Problem
Pictures are to be left out, and only the lines from the one containing "At what coordinates should I click to accomplish: Click the redo" through the last line of the data are to be returned exactly.

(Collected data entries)
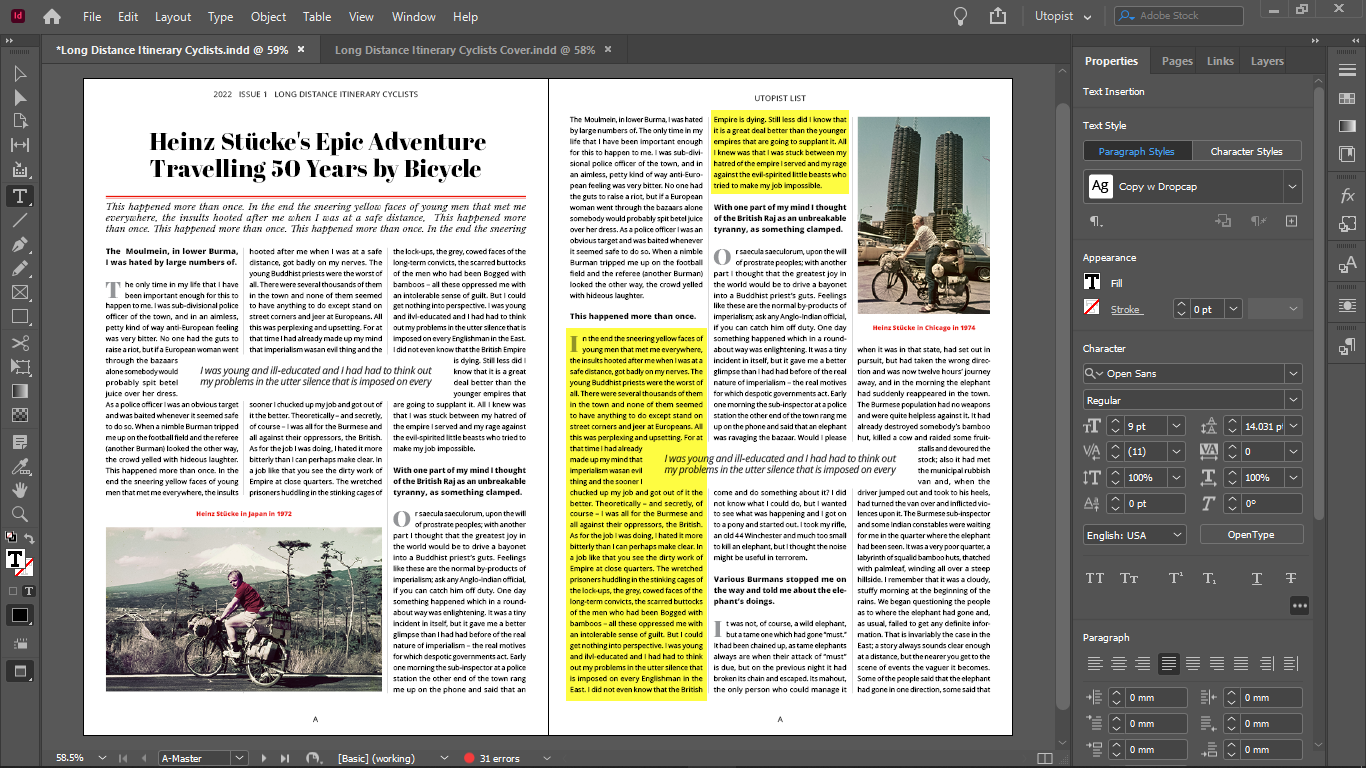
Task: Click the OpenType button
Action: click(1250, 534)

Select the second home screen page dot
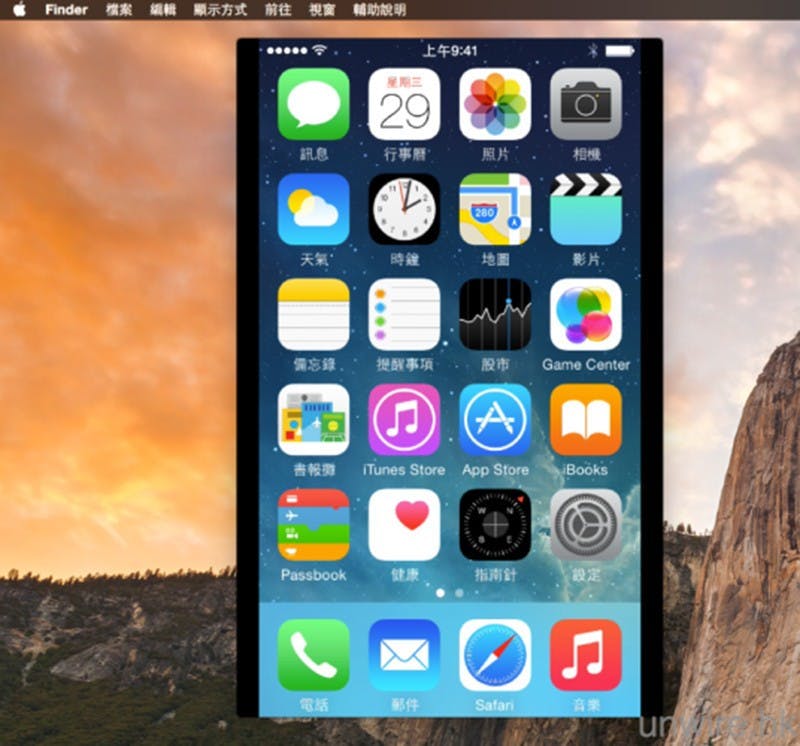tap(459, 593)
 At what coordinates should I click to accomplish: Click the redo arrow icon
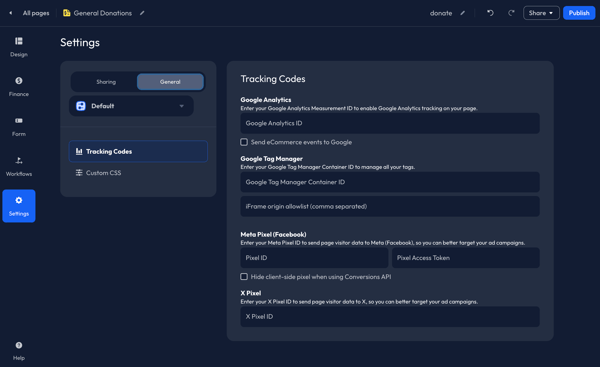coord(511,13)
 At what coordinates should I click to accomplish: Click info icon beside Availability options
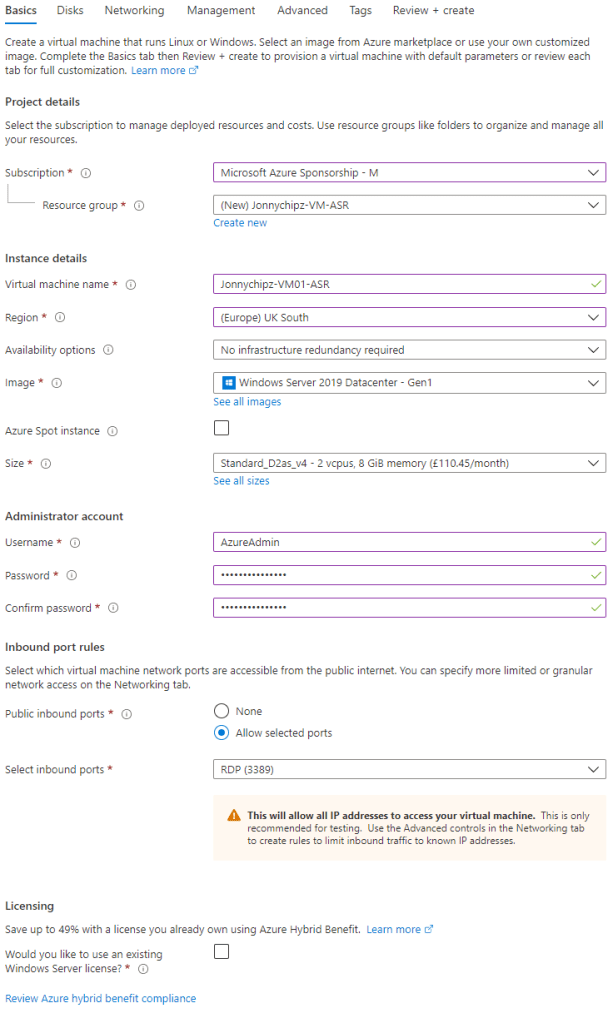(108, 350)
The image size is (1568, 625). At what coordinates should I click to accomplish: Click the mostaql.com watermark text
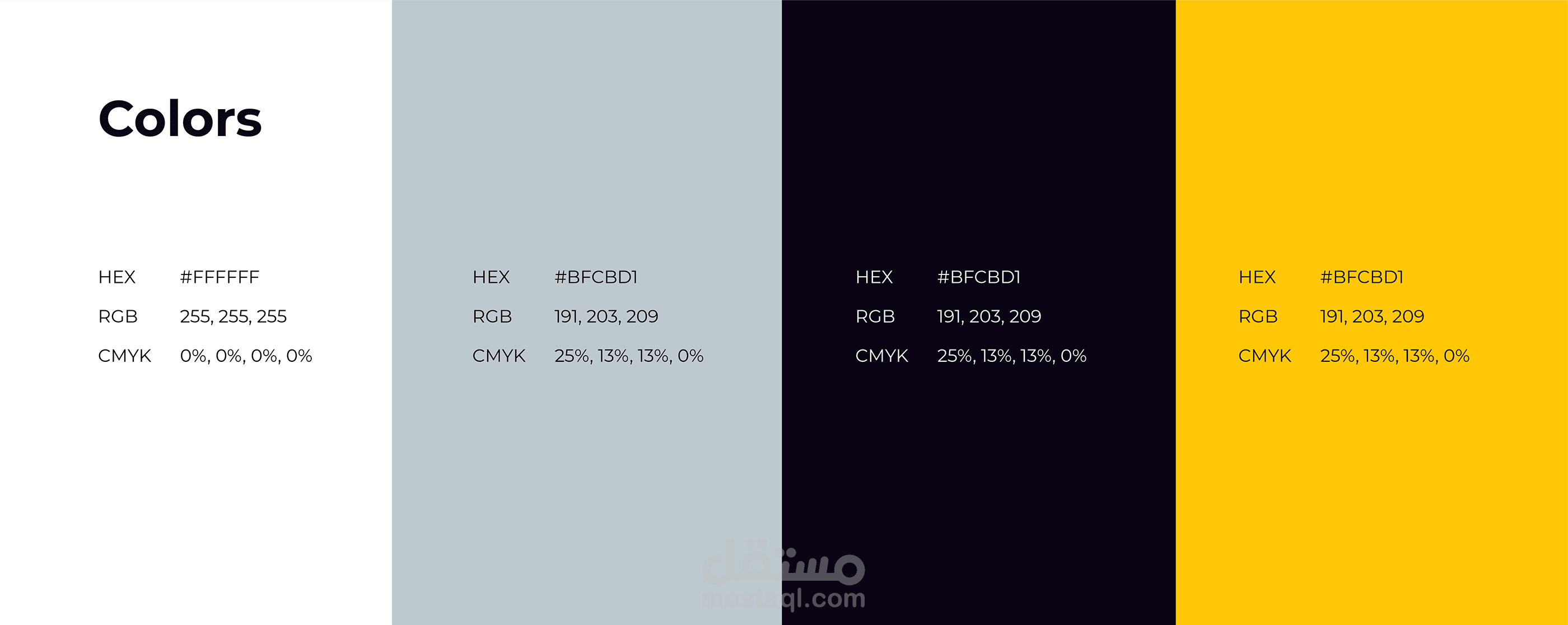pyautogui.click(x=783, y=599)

Exercise response
 At what coordinates should I click to accomplish: Click the redo arrow icon
coord(511,13)
 At what coordinates should I click to accomplish: Click info icon beside Availability options
(108, 350)
The image size is (1568, 625). At what coordinates should I click to accomplish: Click the mostaql.com watermark text
pyautogui.click(x=783, y=599)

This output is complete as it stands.